Admittedly you can’t see a lot in that video.
And perhaps that’s fitting as its significance has largely been overlooked by Steelers Nation.
In case you’re unable to tell, what you can see is a clip of Ben Roethlisberger’s touchdown to Plaxico Burress capping the Steelers season-ending victory over the Cleveland Browns.
- But the pass holds deeper significance because it brought Kevin Colbert’s career with the Steelers full circle.
Dan Rooney named Kevin Colbert as Director of Football operations in January 2000, following a total breakdown in the relationship between Tom Donahoe and Bill Cowher.
At the time many questioned the move, pointing to the fact that Colbert came from perennial loser Detroit.
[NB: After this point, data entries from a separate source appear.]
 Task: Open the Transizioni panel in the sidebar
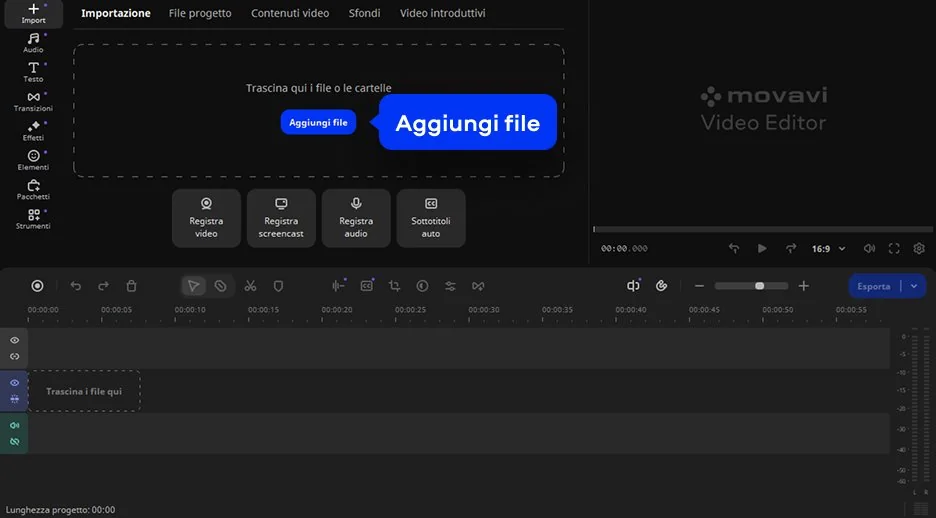pos(33,100)
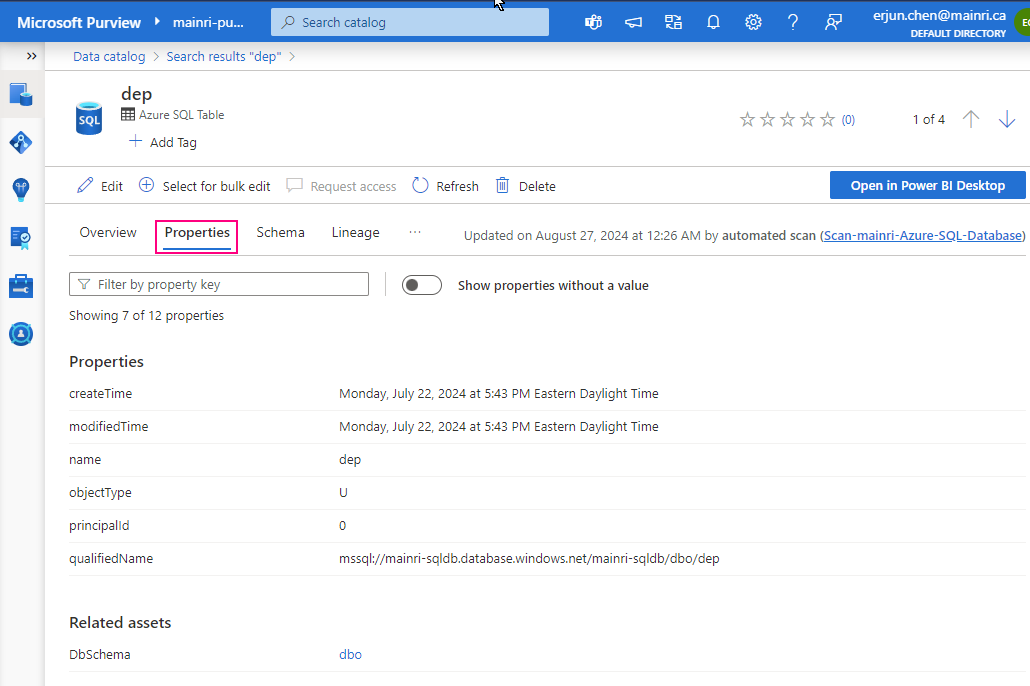Rate asset with the fifth star
The image size is (1030, 686).
click(827, 120)
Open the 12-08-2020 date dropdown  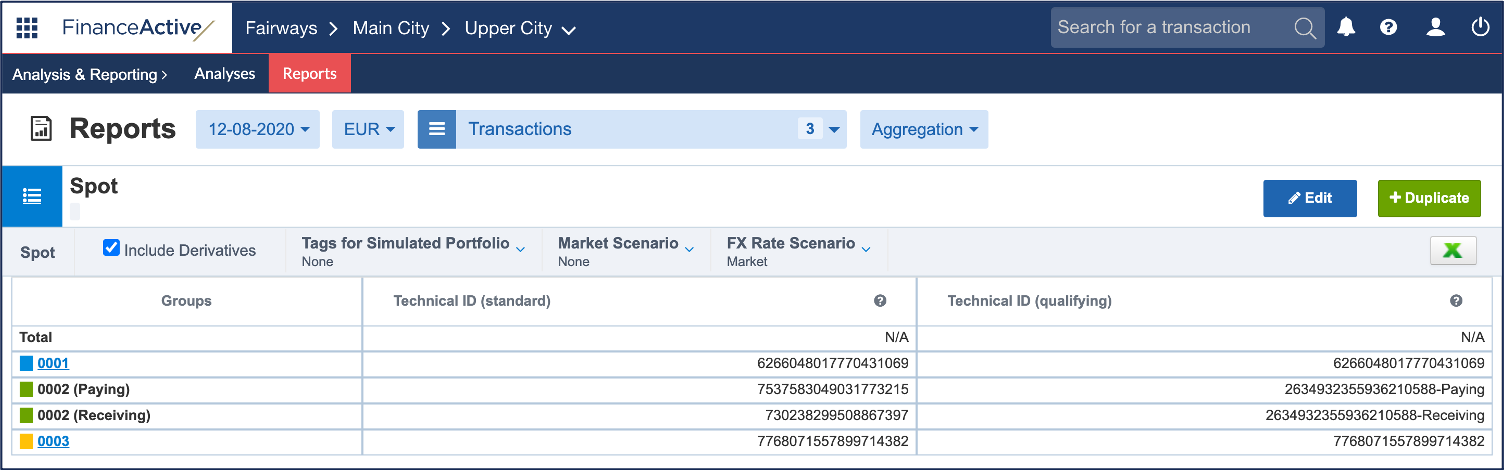pyautogui.click(x=258, y=129)
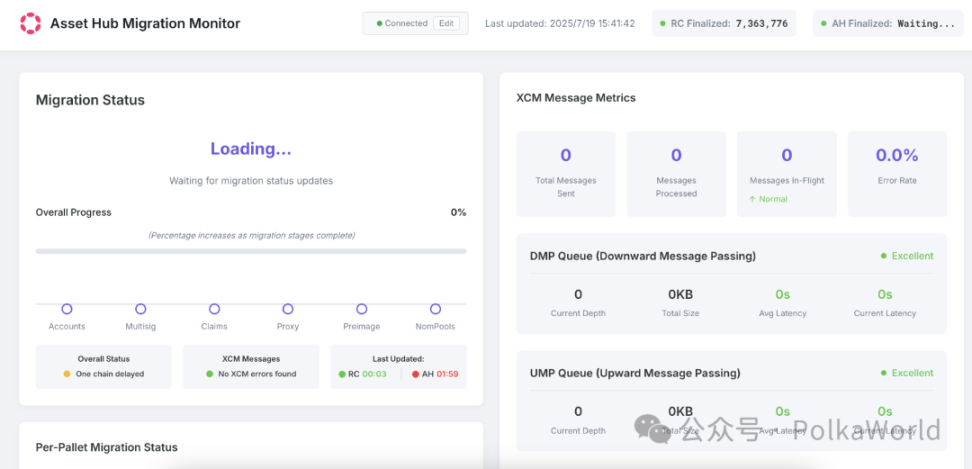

More than a few scribes were suspicious that Colbert had graduated from North Catholic, a Society of Mary established high school in Pittsburgh that both Rooney and Donahoe himself had graduated from. (Full disclosure, I once volunteered for the MVSC, a great volunteer program run by the SM that fell victim to some petty internal Society of Mary politics.)
- No one questions Colbert’s credentials today. Nor should they.
Plex Brings Kevin Colbert Full Circle
Plaxico Burress was Kevin Colbert’s first draft pick with the Steelers, initiating a Colbert’s unparalleled streak of success in the first round of the NFL Draft (OK, after finishing 2010 with a bang Ziggy Hood has been, “inconsistent” to put things charitably.)
- But the drafting of Burress in wasn’t Colbert’s only feat in 2000.
Dan Kreider joined the team in 2000, starting a line of Colbert unrestricted rookie free agent steals that today includes Willie Parker, James Harrison, and Steve McLendon, to name a few (click here for a full look).
2000 was the year that Marvel Smith became the first rookie to start for the Steelers on the offensive line for the opening day since Tom Ricketts did so for the 1989 Steelers. Smith’s play was solid at right tackle but in rapid succession he fell to injury and then so did his back up Shar Pourdanesh. (Sound familiar…? And they didn’t even have Marcus Gilbert to blame.)
- No worries. In to the breach stepped Larry Tharpe.
“Who?” you might ask? Excellent question question. “Larry Tharpe” has long been forgotten and wasn’t even close to a household word in Steelers Nation in 2000.
Larry Tharpe had played as a part time starter the Detroit Lions in 1992 and 1993, wasn’t on an active roster in 1994 or 1996 but did play for Arizona in 1995, and then returned to Detroit for 1997 and 1998 season after which Detroit did not invite him back.
- Tharpe watched the 1999 NFL season from a couch somewhere, presumable out of football.
But Kevin Colbert thought enough of Tharpe to bring him to Pittsburgh, and during the middle of the Steelers 2000 season Tharpe started four games.
No one was considering Tharpe for Pro Bowl honors, but the blunt truth is that he out played both Chris Conrad and Anthony Brown, who’d rotated the starting right tackle’s job throughout 1999 in an effort to to see who was more ineffective.
With the selection of Burress in the draft, insight in bringing in players that no one else wanted such as Kreider and Tharpe, Kevin Colbert showed himself as an NFL personnel man who was both smart enough and able enough to add quality contributors wherever he found them.
Plaxico Burress had a decent season for the New York Jets in 2011, but he was out of football for the first three months of the 2012 NFL season. No one wanted him.
Now Burress only played in three games for Pittsburgh and only caught 3 passes.
- But one of those was for a touchdown.
A touchdown that sealed victory for the Steelers, a victory the Steelers needed to avoid a losing season.
Not bad for an NFL street free agent. Kevin Colbert couldn’t have scripted it any better.